# Cleanup



## bikiba (Jun 30, 2014)

this is my *eldest* bike, if you can even call it a bike. Right now it is a collection of parts that had formed a bike at some point in its life. Dont get me wrong, all the parts have come from this bike. it is not a frankenstein, but it is also not worthy of being displayed in full yet.

I wanted to share the rims with you all. The cleanup is just amazing after using JUST water and a bit of degreaser. Pix are from my blackberry, at night, in my garage with two flood lights going... so get ready for amazing quality. 

*Pre Wipe Down*









*Post Wipe Down
*











it looks like they had a cool red/maroon stripe which seems to match the color of the bike i am uncovering, again with just some water/degreaser and a scotchbrite blue non scratch pad.





I dont know what i am going to do with this bike. I am trying to clean it and get some parts like handlebars for it and maybe a matching pedal, it has two that are mismatched, chain, back cog.... i feel like i am rattling off the list of parts for ecto-1


----------



## bricycle (Jun 30, 2014)

Looking good!!!


----------



## Lawrence Ruskin (Jun 30, 2014)

Blast, fill, prime,....repaint.

I know, I know, but sometimes something is too rusty, and the problem is the rust will just keep going 'till the bike is gone.

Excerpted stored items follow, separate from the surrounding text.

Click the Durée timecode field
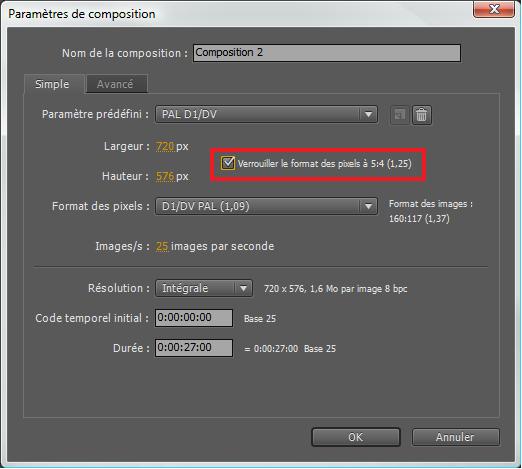Image resolution: width=522 pixels, height=469 pixels. click(x=194, y=348)
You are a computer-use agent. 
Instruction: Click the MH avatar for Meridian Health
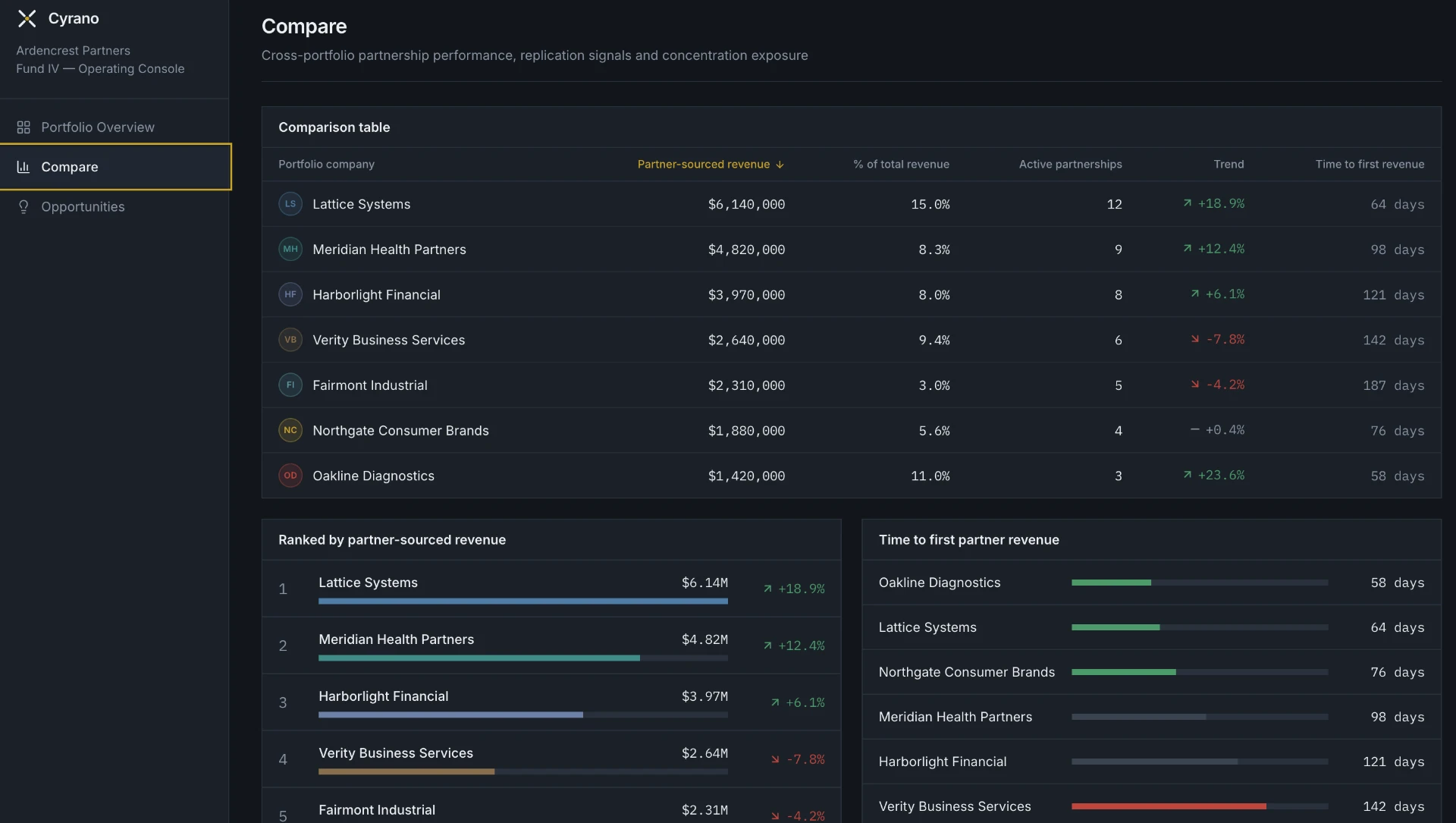pos(290,250)
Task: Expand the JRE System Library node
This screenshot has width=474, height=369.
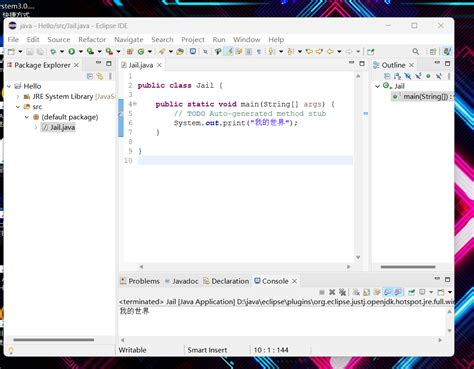Action: coord(18,96)
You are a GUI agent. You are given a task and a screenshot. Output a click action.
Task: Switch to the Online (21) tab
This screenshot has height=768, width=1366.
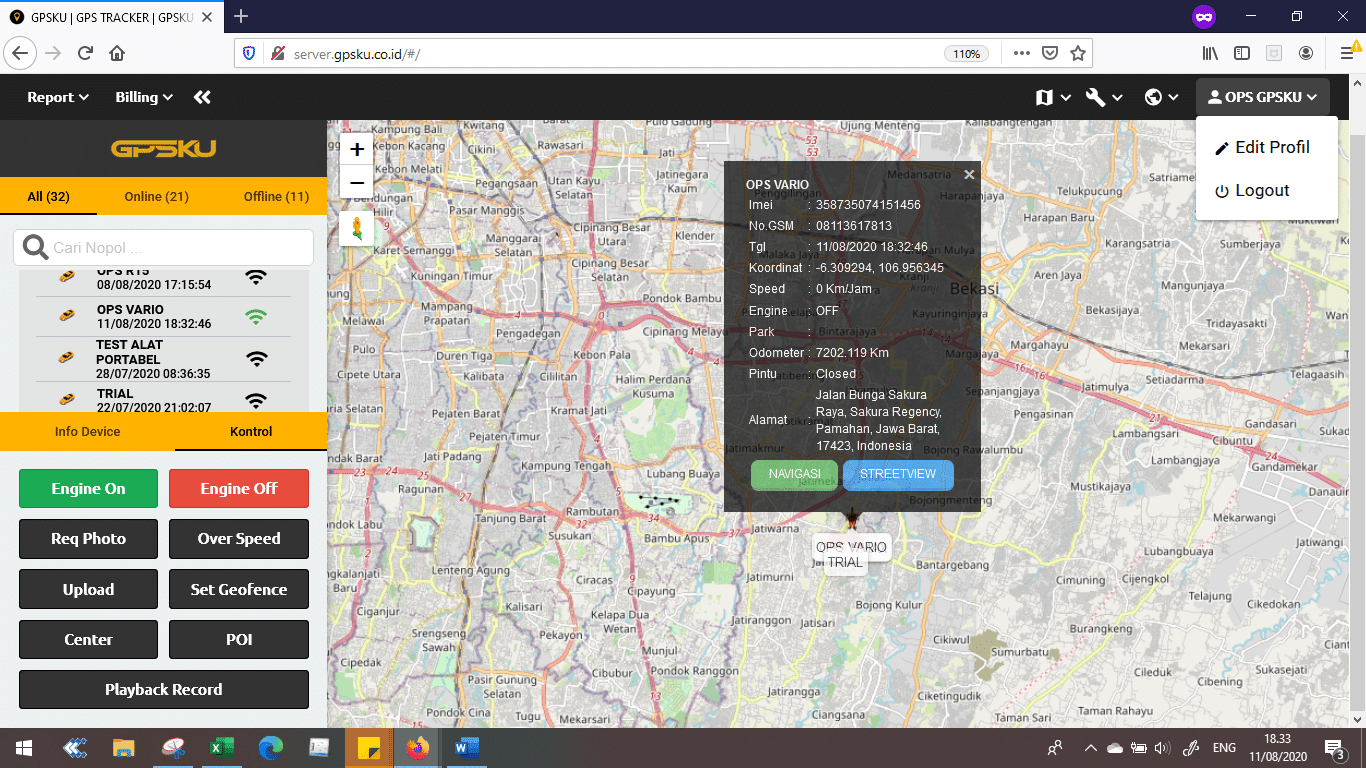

The Iron Oxide molecule is a bunch bigger that the iron atom, and it expands and falls to the ground. The exposed Iron underneath does the same thing, and then you have a pit, then a hole. 
I had a bike that was that rusty and I blasted, then primed, then powder coated. It is a very rare bike and I saved it.
 The thing with power coat is it's tougher than paint and you can also sand and paint over it should you want to do that.
 It all depends on how valuable the bike is to you.
If you can bring back the OP, then go that way, you can always blast in the future.


----------